La gratuité scolaire, au nom de la justice !

29 janvier 2013

La gratuité scolaire, au nom de la justice !

François Doyon

Lorsqu’on me demande mon « avis d’enseignant » sur le débat sur la hausse des frais de scolarité, je réponds que considérant mes origines sociales, je n’aurais jamais pu être en mesure d’avoir un « avis d’enseignant » sans le gel des frais de scolarité. Si j’avais eu à subir la hausse annoncée par le gouvernement, je n’aurais tout simplement jamais pu devenir enseignant.

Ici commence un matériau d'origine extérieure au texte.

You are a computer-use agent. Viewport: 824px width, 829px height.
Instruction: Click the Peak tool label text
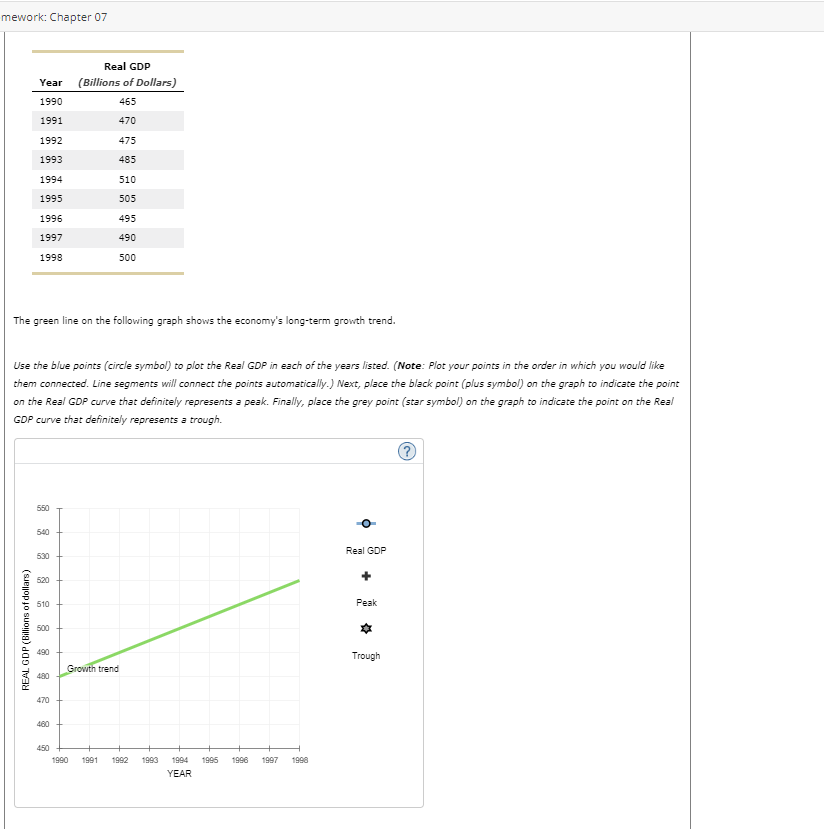(x=366, y=602)
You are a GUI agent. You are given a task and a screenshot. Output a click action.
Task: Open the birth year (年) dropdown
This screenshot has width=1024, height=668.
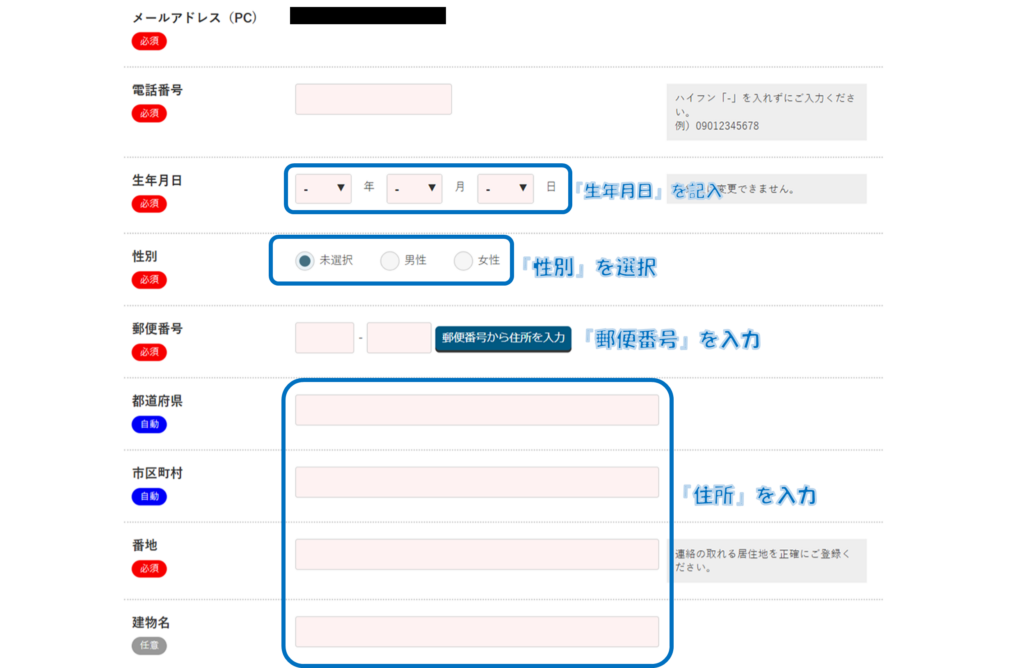tap(323, 188)
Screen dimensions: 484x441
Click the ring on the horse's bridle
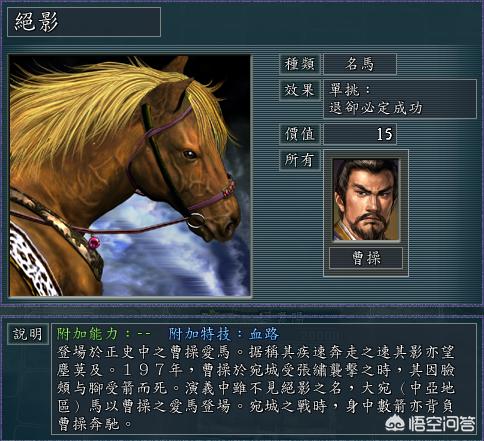pyautogui.click(x=196, y=220)
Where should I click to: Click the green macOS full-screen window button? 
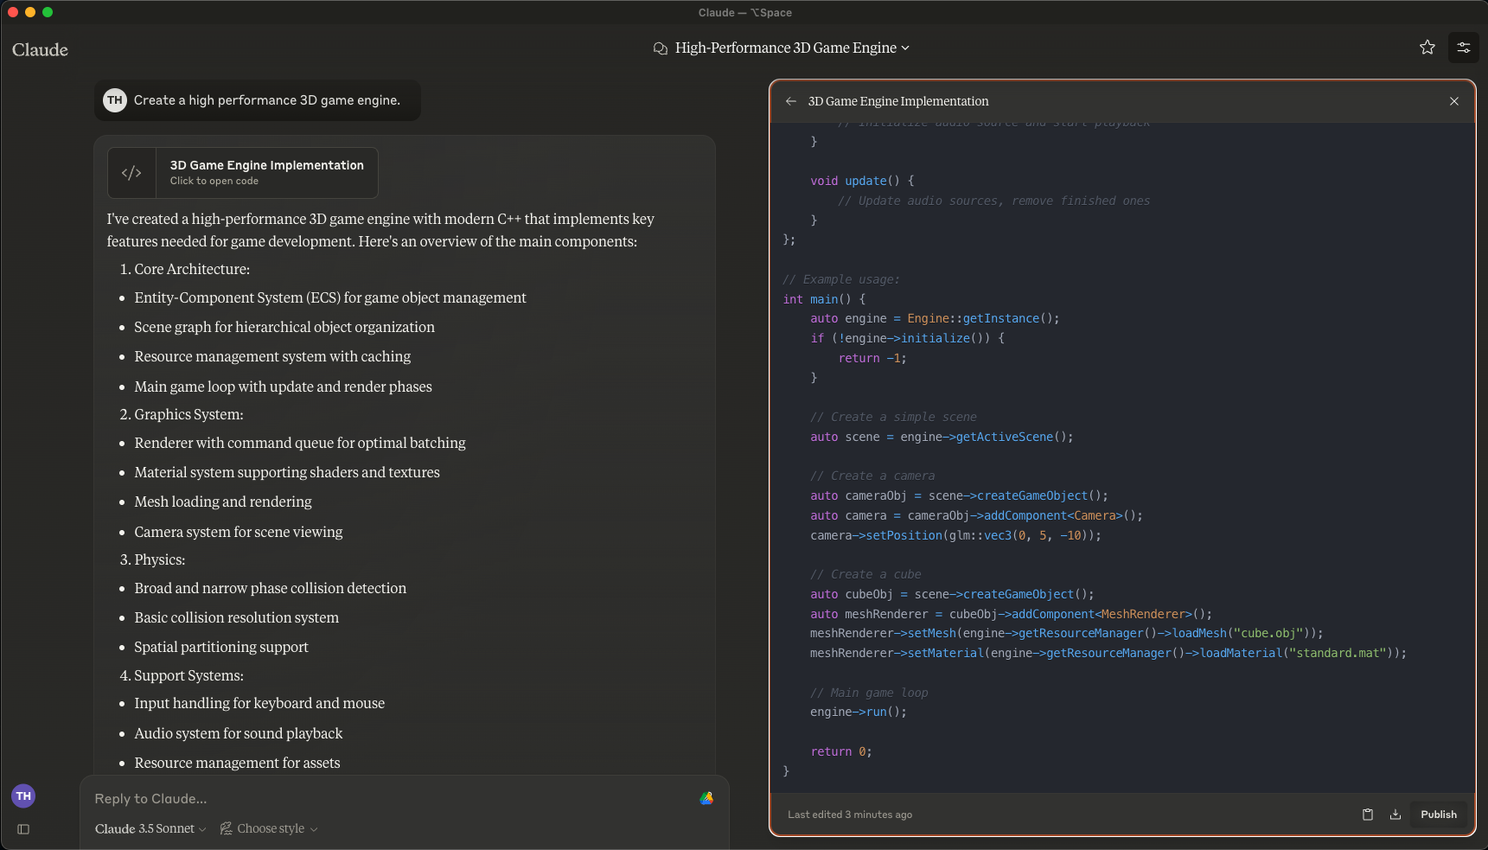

J’enseigne à Saint-Jérôme, l’une des villes les plus défavorisées du Québec. Au cours des cinq dernières années, j’y ai connu un grand nombre d’étudiants brillants qui m’ont dit qu’ils n’iront pas à l’université parce que ça va coûter trop cher pour eux. Et je ne parle pas d’étudiants qui ont un iPhone ou qui boivent trop de bière, je parle d’étudiants qui n’ont pas toujours assez d’argent pour manger avant de se présenter à un examen. On me dit qu’ils n’ont qu’à faire appel au programme de prêts et bourses. Soit, mais que peuvent faire ceux dont les parents sont trop riches pour que leurs enfants puissent bénéficier de ce programme, mais qui refusent d’aider financièrement leurs enfants ? Le problème est bien réel, car ils ne sont pas peu nombreux dans cette situation. Et c’est sans parler de tous les jeunes qui se font carrément mettre à la porte par leurs parents dès qu’ils atteignent l’âge de dix-huit ans. Cela arrive toujours trop souvent. Ces jeunes-là ne méritent pas d’être oubliés. Pour éviter ces injustices, il faudrait donner des bourses à tous les étudiants, peu importe leur origine sociale, ou, encore mieux me semble-t-il, réduire les frais de scolarité. Que doit faire un jeune qui vient d’une famille riche qui le met à la porte ou qui refuse de l’aider financièrement ? L’actuel programme de prêts et bourses ne pourra rien faire pour eux. Je pense que l’État a la responsabilité de venir en aide aux enfants de parents indignes. Des parents indignes, il risque toujours d’y en avoir et ce n’est pas à leurs enfants d’en subir les conséquences. On ne choisit malheureusement pas ses parents, mais la société peut choisir d’aider tous les jeunes sans exception.

Qu’on cesse donc de me dire que la hausse des frais de scolarité est compensée par le programme de prêts et bourses ! Les critères d’admissibilité à ce programme créent de nombreux laissés-pour-compte. Il y a des jeunes qui vivent dans la rue et qui n’ont pas droit aux prêts et bourses.

On va sans doute me rétorquer qu’il ne s’agit que de malheureuses exceptions et qu’on ne peut rien y faire. Une société juste ne saurait tolérer de telles exceptions. Ces exceptions apparaissent intolérables dès que l’on prend la peine de réfléchir à ce que devrait être une société juste. Imaginez juste un instant, comme le propose le philosophe étatsunien John Rawls, que vous êtes sous une sorte de voile d’ignorance qui vous empêche de connaître votre classe sociale. Ce qui veut dire que vous êtes peut-être un jeune homosexuel de dix-huit ans qui vient de se faire mettre à la rue par ses parents homophobes qui refusent de l’abriter plus longtemps sous leur toit. C’est peu probable, mais tout à fait possible. Supposons que vous réussissiez de peine et de misère à terminer votre cégep, ce qui risque déjà d’être très difficile, aurez-vous vraiment les moyens d’aller à l’université sans la contribution financière de vos parents ? Vous risquez fort probablement de ne jamais aller à l’université. Si l’on essaie maintenant d’imaginer une société qui pourrait apparaître aussi juste pour le plus défavorisé que pour le plus privilégié de cette société, comment ne pas conclure que tous devraient pouvoir jouir de chances égales de réussir dans la vie ? Pouvoir accéder à l’éducation est une condition nécessaire à l’égalisation des chances.

La demande des étudiants est donc loin d’être exagérée. En demandant le maintien du gel des frais de scolarité, on ne fait que demander au gouvernement de ne pas aggraver une injustice déjà existante.